最後,他們變得「因為自己讓所有這些人與事來禁止他們」,對自己懊悔生氣。
大部分這些被壓抑的憤怒,已導入「你們現居社會被扭曲和誤導的道德價值」的建構——一個用紀念碑、雕像、郵票、電影、圖書、攝影和電視節目,在美化和推崇世界上最醜陋的暴力行為,卻隱藏,或更糟的賤低,一些世間最美麗的愛之行為的社會。
而全部的這些——所有的這些——問題的發生,都是源自一個觀念:那些生孩子的人,必須獨自承擔起養育孩子的責任。
尼爾:但如果生孩子的人不是負責養育孩子的人,誰才是呢?
整個社區(The whole community.)。特別是社區中年長的人。
尼爾:年長的人?
在大部分進步的種族和社會中,是年長的人在養育孩子,教養孩子,訓練孩子,並將該民族與社會的智慧、教誨與傳統教傳給後代子孫。在我們這對話後面講到一些先進文明的社會時,我會再談這部分。
任何一個不會視年輕人生小孩是「不對」的社會——因為在這樣社會裡的種族年長者會養育小孩,因此年輕人不會有不勝負荷的責任與負擔——性的壓抑是從未聽說的事,同樣,強暴、異常性行為、社會性功能障礙,也是聞所未聞的。
尼爾:我們的地球上有這樣的社會嗎?
是的,隨然它們已逐漸在消失。你們一直在根除他們,同化他們,因為你們一直認為他們是野蠻人。在你們所稱為的非野蠻社會裡,孩子(妻子、丈夫也因同樣理由)被認為是財產,是私人的所有物,而生孩子的人也就因此必須成為養育孩子的人,因為他們必須照顧他們所「擁有」的東西。
你們許多社會問題的根源,是出自你們的一個觀念:認為妻子與兒女是私人所擁有的,認為他們是「你的」。
在這對話後面我們探索和討論高度演化生命(highly evolved beings)時,我們會再談整個關於人類「所有權」(ownership)的問題。但現在,先讓我們思考一下這個問題:是否有人在生理上能生小孩時,就真的已在情緒上準備好可撫養小孩?(Is anyone really emotionally ready to raise children at the time they are physically ready to have them?)
事實是,大部分人類到了三十、四十歲都仍未具備養育孩子的能力,而且也不該被視為負責養育孩子的人。他們還沒有真正活到足以把深刻的智慧教傳給孩子的階段。
尼爾:我聽過這類的想法。馬克吐溫就曾提過。有人曾聽他說:「我十九歲的時候,我爸爸什麼都不懂。但當我三十五歲時,我很驚訝這老人已經這麼有見地。」
他說得很好。你們年輕的時候並不是要去教導真相(truth-teaching),而是要去收集真相(truth-gathering)。你如何能在你還沒有收集到真相時,去教導孩子呢?

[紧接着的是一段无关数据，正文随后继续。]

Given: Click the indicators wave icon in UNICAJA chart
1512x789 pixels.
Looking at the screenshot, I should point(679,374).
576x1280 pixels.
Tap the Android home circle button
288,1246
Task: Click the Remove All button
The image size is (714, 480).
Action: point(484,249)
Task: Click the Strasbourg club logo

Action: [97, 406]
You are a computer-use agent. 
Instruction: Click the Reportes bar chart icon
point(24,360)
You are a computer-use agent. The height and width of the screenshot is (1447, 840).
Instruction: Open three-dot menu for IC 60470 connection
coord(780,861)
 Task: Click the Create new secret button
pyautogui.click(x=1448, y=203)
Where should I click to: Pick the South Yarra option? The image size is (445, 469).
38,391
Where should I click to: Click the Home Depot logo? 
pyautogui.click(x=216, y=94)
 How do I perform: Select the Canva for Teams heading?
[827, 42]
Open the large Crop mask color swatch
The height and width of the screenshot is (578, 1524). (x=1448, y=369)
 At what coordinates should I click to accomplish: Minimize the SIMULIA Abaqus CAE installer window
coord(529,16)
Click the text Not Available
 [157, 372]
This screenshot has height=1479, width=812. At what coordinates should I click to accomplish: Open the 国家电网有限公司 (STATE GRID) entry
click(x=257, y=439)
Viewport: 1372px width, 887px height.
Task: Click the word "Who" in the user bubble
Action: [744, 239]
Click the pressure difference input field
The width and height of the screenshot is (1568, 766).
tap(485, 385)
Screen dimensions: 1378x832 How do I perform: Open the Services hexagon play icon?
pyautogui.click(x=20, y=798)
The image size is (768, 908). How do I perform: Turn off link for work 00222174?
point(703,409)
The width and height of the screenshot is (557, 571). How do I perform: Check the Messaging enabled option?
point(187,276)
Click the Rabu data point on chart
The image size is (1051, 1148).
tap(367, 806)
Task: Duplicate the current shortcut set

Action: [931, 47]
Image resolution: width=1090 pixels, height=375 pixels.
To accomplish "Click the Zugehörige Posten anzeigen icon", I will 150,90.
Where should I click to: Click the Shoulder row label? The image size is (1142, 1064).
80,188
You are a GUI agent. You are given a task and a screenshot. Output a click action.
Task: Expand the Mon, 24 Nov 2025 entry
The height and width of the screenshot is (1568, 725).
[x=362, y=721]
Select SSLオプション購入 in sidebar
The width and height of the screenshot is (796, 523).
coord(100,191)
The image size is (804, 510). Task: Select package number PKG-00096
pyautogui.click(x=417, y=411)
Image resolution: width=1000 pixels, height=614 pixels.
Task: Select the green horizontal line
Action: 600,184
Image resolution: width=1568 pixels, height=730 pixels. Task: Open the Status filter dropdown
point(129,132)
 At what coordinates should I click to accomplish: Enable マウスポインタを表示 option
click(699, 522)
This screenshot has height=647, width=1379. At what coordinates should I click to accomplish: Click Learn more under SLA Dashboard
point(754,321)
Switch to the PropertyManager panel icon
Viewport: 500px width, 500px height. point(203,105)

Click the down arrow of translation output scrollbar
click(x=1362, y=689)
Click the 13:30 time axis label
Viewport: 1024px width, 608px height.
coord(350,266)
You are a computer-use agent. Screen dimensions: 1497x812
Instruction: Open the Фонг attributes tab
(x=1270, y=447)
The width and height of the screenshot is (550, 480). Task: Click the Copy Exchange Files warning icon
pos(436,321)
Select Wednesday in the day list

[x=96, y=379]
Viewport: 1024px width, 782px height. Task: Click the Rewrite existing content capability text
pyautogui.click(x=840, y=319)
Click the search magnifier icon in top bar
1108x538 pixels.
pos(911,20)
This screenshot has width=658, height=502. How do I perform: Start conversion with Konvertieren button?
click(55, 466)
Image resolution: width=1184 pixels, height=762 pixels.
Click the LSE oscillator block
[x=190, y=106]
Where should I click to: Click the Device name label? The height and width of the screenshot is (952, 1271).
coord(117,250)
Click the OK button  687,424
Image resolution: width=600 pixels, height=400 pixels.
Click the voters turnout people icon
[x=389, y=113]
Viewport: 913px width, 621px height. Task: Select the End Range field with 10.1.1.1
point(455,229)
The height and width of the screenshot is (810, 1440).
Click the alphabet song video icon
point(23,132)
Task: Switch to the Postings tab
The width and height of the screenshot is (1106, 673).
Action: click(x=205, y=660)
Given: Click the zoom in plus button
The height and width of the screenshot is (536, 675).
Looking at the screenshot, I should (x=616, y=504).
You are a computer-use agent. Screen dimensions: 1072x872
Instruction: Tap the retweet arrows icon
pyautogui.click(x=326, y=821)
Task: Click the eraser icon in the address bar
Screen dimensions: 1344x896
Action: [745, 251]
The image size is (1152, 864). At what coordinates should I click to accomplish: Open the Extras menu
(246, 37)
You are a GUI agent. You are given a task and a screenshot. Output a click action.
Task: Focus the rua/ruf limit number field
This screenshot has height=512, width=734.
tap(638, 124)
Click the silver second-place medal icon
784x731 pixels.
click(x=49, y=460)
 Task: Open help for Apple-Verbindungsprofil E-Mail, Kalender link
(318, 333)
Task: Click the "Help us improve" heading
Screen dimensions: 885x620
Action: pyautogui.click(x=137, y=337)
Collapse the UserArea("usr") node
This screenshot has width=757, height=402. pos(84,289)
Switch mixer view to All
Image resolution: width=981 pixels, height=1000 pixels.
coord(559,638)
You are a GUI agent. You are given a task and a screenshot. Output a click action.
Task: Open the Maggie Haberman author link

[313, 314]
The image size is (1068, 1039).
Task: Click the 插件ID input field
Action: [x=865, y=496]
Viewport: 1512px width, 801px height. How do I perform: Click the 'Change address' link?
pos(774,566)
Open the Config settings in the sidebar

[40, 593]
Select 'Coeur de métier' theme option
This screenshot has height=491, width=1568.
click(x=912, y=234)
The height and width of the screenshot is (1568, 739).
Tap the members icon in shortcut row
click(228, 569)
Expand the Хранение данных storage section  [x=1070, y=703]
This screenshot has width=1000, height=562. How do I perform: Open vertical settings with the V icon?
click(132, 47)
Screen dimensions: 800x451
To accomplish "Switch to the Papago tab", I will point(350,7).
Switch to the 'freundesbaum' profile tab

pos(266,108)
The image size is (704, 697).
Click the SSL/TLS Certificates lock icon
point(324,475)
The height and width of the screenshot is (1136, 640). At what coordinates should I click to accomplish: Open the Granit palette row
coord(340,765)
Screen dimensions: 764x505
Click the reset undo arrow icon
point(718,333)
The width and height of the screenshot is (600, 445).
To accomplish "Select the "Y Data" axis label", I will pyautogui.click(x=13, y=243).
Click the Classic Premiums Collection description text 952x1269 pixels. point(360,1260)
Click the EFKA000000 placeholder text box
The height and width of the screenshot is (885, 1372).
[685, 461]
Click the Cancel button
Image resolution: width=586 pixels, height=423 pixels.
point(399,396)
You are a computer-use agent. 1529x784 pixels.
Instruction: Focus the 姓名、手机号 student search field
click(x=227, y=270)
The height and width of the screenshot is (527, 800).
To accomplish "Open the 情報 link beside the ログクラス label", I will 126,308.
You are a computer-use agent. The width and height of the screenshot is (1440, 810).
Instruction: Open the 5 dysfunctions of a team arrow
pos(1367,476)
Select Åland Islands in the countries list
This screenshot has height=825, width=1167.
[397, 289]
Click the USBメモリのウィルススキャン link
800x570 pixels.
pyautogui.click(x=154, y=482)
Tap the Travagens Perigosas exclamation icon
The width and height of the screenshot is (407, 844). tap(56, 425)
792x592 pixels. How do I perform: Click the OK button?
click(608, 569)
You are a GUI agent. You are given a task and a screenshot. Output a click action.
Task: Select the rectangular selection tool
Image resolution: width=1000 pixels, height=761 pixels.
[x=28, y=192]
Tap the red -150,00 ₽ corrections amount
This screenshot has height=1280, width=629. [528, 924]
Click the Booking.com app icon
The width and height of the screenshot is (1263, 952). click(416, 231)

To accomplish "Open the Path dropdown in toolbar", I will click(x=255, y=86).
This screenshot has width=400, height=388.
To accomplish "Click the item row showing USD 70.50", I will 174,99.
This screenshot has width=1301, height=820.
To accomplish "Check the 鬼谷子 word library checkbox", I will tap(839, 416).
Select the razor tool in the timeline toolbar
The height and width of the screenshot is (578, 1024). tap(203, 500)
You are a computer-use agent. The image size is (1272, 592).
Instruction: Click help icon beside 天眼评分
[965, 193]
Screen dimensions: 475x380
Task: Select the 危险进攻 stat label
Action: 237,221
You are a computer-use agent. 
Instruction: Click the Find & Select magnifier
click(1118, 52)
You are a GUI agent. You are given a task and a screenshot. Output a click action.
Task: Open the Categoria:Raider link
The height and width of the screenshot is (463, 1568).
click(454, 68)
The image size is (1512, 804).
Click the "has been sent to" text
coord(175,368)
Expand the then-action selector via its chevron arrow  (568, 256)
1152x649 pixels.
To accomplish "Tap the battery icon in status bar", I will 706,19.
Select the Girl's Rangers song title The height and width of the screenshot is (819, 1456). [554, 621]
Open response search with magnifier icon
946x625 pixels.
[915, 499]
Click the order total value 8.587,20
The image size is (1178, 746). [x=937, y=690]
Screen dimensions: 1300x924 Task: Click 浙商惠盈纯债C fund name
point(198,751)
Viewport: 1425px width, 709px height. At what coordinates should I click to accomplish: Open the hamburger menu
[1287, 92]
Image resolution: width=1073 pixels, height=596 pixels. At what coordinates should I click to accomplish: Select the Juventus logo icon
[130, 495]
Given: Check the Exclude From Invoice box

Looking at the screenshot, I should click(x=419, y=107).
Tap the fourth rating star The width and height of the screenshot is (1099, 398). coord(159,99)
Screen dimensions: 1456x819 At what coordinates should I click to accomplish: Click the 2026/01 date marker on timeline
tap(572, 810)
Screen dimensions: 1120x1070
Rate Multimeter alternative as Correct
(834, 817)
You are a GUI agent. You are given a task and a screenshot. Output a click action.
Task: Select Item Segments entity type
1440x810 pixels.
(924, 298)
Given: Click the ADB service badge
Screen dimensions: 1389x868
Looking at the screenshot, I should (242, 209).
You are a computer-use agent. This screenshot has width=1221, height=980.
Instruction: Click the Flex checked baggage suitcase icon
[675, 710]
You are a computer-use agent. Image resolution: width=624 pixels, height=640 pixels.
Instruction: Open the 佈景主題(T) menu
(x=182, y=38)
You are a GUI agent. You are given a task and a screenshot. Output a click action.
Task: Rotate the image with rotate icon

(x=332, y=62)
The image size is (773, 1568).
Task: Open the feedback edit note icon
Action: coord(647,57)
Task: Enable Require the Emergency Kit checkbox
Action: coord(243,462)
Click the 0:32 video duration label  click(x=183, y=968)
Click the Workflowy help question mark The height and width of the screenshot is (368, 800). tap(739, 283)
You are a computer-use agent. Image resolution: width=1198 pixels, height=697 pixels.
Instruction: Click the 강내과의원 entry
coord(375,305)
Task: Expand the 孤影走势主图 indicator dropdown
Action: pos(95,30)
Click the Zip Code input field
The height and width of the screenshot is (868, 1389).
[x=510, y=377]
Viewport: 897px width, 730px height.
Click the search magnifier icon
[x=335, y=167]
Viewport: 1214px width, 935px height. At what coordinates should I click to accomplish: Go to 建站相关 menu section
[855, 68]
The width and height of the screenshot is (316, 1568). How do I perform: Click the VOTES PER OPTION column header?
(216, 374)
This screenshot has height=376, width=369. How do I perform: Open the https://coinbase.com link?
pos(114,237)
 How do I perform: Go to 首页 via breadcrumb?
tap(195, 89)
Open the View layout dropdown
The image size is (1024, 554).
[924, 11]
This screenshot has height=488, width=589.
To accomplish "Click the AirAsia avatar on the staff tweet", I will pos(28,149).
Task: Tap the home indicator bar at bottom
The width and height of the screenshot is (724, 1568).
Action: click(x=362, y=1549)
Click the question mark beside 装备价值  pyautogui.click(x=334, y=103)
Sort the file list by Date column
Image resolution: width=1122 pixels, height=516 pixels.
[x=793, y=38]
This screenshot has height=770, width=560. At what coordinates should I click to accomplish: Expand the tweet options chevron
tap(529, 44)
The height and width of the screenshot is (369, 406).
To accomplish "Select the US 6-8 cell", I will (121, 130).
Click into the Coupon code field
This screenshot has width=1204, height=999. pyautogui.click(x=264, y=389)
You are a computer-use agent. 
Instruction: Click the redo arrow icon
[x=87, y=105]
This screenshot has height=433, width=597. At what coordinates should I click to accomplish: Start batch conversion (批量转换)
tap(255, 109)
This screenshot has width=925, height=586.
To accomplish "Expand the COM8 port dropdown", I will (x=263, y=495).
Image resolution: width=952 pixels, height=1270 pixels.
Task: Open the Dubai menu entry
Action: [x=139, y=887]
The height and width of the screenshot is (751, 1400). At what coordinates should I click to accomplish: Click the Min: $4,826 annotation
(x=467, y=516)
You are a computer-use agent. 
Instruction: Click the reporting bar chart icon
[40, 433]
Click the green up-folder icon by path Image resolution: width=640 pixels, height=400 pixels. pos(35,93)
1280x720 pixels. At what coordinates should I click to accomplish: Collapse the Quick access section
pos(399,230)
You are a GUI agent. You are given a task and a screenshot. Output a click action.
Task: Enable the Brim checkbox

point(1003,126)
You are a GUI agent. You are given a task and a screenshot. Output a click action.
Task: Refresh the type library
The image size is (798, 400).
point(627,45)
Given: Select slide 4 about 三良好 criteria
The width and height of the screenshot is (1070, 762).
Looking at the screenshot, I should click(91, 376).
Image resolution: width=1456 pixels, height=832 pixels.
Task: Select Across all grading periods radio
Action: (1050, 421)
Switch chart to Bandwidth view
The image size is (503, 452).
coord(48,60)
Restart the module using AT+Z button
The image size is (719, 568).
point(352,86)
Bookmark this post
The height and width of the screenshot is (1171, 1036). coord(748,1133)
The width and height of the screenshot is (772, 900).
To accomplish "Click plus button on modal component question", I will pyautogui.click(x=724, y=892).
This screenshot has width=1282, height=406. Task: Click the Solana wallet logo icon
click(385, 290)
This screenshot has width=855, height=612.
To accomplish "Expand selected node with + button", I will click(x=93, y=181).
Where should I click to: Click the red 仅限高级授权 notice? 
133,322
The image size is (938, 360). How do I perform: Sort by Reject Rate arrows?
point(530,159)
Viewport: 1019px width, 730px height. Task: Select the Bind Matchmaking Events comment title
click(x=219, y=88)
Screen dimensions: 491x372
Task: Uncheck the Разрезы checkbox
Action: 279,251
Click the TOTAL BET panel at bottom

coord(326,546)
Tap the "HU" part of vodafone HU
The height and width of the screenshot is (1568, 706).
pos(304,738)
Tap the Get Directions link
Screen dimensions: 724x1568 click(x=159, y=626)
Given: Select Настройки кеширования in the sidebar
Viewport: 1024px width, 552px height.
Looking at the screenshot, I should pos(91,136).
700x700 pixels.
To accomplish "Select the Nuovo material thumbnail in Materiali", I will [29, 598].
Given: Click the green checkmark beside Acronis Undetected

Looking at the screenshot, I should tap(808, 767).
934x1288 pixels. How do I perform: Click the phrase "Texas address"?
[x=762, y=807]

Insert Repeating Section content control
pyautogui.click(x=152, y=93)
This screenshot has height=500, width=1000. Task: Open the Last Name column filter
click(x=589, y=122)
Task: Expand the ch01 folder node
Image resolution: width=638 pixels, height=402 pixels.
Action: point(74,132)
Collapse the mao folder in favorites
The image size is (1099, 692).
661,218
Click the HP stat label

你當然沒有辦法。因此你們也就只能把別人教你們的真相——來自你們父親的、母親的、社會的、宗教的——去教導孩子。任何事情、所有事情的真相,只是沒有你自己的。因為你們自己還在找尋那些真相。
而你們會一直找尋,一直實驗,一直發現,一直失敗,形成又再形成「你們的真相(your truth 你們認為的真理)和你們對自己的看法」,直到你們在這星球上有半個世紀,或近半個世紀的體驗。
然後,你們才終於開始在自己的真相中安定下來,並妥協於你的真相(begin at last to settle down, and settle in, with your truth)。而你們每個人所承認的最大真理,可能就是「根本沒有恆常不變的真相」;真相,像生命一樣,是個一直在改變的的東西,是個一直在成長、在演化的東西——並在你剛認為演化的過程已停止時,它卻沒有,而它真的才剛開始。
摘自《與神對話III》第1章
Then, when they finally realize they’ve been duped—that sexuality is supposed to be a wonderful, honorable, glorious part of the human experience—they become angry with others: parents, for repressing them, religion for shaming them, members of the opposite sex for daring them, the whole society for controlling them.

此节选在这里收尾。